+++ Text under study +++

Throughout her life, Carla Williams has always been preparing for the next step — the bigger step. The former collegiate basketball star has sought to stand out — even when growing up in LaGrange, Ga. — playing football and basketball with the boys in her local recreational center.
“From a very early age, I learned some very valuable lessons,” Williams said. “I learned no one has to feel sorry for you, so do not feel sorry for yourself. Whether you fall down or get knocked down, get up, try again, fight on. I learned how to compete against people who were seemingly bigger, stronger and faster than me. Don't be intimidated.”
Williams has taken the lessons she learned at a young age and applied them throughout her life. She played basketball at the University of Georgia from 1985 to 1989, where she scored 1,115 points and was a three-year starter.
Each position that Williams has held has been carefully planned, with one role preparing her for the next. After playing basketball professionally in Spain in 1989, she joined the Georgia women’s basketball program as an assistant coach in 1991. While there, the Bulldogs reached the Final Four in 1995 and 1996, and finished as the NCAA runner-up in 1996. Afterwards, Williams transitioned into athletics administration, beginning as Georgia’s assistant director of compliance from 1996-1997.

+++ Records shown +++

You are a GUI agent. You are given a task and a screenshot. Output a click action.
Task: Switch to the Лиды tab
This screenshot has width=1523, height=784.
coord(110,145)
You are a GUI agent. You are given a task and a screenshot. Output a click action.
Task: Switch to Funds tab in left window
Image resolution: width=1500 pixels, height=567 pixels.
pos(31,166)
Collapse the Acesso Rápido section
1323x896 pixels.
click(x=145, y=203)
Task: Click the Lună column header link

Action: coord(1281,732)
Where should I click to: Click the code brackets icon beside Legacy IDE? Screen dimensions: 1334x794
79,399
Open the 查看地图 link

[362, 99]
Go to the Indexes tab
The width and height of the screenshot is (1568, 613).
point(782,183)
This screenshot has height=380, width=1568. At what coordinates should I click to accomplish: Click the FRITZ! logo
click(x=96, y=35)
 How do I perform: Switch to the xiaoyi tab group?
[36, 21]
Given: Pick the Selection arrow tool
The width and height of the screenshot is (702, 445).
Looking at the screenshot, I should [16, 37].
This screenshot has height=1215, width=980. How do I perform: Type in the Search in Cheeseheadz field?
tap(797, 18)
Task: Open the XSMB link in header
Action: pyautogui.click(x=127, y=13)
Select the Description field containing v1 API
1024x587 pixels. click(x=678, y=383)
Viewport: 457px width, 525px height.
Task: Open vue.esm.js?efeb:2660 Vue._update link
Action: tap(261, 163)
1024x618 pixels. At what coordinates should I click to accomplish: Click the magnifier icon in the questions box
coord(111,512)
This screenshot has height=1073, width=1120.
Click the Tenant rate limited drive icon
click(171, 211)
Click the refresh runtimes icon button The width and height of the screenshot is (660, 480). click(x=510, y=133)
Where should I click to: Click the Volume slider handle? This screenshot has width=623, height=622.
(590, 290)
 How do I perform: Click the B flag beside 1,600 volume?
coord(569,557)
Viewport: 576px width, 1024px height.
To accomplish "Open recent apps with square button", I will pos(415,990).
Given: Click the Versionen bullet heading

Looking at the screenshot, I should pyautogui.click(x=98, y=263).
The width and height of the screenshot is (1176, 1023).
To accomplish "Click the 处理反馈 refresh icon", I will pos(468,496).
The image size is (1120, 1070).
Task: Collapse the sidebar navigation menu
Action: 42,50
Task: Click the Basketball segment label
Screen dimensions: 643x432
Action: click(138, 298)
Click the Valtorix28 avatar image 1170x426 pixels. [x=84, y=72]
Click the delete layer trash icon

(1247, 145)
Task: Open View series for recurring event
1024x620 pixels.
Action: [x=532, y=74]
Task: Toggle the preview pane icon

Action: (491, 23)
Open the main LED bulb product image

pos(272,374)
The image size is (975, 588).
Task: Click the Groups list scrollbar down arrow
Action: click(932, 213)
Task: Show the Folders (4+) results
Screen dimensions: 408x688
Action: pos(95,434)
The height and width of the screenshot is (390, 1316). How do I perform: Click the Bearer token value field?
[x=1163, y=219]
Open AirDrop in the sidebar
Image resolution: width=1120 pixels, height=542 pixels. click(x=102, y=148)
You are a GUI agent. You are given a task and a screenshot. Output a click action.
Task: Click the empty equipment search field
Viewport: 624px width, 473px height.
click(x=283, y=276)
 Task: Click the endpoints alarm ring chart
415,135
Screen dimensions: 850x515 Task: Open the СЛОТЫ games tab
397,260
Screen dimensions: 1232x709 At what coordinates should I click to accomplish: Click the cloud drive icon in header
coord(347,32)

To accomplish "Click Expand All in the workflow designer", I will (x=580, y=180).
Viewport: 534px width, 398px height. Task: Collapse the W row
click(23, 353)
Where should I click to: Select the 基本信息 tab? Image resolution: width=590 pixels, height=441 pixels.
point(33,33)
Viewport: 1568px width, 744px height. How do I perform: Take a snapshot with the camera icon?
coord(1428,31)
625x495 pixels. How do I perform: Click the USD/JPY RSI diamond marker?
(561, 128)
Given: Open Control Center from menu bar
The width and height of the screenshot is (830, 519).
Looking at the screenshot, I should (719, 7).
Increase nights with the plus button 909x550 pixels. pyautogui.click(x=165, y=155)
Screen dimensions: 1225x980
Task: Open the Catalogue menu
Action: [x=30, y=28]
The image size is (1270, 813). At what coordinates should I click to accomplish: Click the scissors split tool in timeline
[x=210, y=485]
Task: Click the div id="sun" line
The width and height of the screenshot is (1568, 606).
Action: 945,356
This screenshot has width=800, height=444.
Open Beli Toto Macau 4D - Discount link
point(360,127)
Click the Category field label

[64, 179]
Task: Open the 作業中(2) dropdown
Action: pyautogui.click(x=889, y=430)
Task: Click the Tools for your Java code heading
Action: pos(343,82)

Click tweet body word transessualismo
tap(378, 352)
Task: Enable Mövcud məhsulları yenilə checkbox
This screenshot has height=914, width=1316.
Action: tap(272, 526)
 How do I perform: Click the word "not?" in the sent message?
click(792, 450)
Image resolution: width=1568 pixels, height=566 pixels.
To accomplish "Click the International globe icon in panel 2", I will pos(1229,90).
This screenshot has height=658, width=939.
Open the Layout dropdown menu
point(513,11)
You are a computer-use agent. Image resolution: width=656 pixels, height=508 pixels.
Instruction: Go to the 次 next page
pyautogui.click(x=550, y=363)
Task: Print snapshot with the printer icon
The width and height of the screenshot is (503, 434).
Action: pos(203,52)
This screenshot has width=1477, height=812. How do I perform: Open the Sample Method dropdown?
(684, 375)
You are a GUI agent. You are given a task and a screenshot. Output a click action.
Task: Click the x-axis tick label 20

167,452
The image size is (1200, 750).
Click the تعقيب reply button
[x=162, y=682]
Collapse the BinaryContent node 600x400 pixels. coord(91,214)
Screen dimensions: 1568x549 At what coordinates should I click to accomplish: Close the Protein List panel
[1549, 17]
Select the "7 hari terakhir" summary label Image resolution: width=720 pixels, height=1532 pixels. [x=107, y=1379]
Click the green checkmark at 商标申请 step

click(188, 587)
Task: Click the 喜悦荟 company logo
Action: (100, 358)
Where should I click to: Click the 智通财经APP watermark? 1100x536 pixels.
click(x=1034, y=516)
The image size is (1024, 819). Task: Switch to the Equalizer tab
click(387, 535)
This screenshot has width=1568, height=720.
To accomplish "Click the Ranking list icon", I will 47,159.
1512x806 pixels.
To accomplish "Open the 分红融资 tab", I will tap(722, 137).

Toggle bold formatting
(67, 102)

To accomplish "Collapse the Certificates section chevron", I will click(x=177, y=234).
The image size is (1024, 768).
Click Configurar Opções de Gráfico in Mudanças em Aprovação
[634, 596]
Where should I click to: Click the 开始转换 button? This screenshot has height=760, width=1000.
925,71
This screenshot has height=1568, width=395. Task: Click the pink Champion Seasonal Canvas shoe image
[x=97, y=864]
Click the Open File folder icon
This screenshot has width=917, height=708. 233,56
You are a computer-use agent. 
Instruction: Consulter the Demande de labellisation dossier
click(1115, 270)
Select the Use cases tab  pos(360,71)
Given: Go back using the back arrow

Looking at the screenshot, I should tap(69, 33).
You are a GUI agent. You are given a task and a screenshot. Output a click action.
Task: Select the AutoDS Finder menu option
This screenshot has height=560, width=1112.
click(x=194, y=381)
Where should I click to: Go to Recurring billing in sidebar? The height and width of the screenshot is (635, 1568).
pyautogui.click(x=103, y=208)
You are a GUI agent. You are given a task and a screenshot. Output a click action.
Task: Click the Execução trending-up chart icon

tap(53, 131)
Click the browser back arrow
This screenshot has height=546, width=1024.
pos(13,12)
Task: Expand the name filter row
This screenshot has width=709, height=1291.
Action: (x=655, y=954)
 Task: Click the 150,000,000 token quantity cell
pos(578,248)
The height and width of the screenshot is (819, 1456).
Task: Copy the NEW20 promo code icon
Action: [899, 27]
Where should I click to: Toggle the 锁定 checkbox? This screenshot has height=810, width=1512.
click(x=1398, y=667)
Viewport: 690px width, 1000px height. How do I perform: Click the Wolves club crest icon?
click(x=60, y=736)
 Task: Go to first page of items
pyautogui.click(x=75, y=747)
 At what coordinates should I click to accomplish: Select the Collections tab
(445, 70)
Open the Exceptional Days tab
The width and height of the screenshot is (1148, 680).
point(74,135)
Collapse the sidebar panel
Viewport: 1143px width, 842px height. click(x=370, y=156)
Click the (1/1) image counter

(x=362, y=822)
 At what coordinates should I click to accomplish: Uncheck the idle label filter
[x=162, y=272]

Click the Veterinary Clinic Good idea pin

+++

According to the profile of Carla Williams, how many points did she score playing basketball at the University of Georgia?

1,115 points.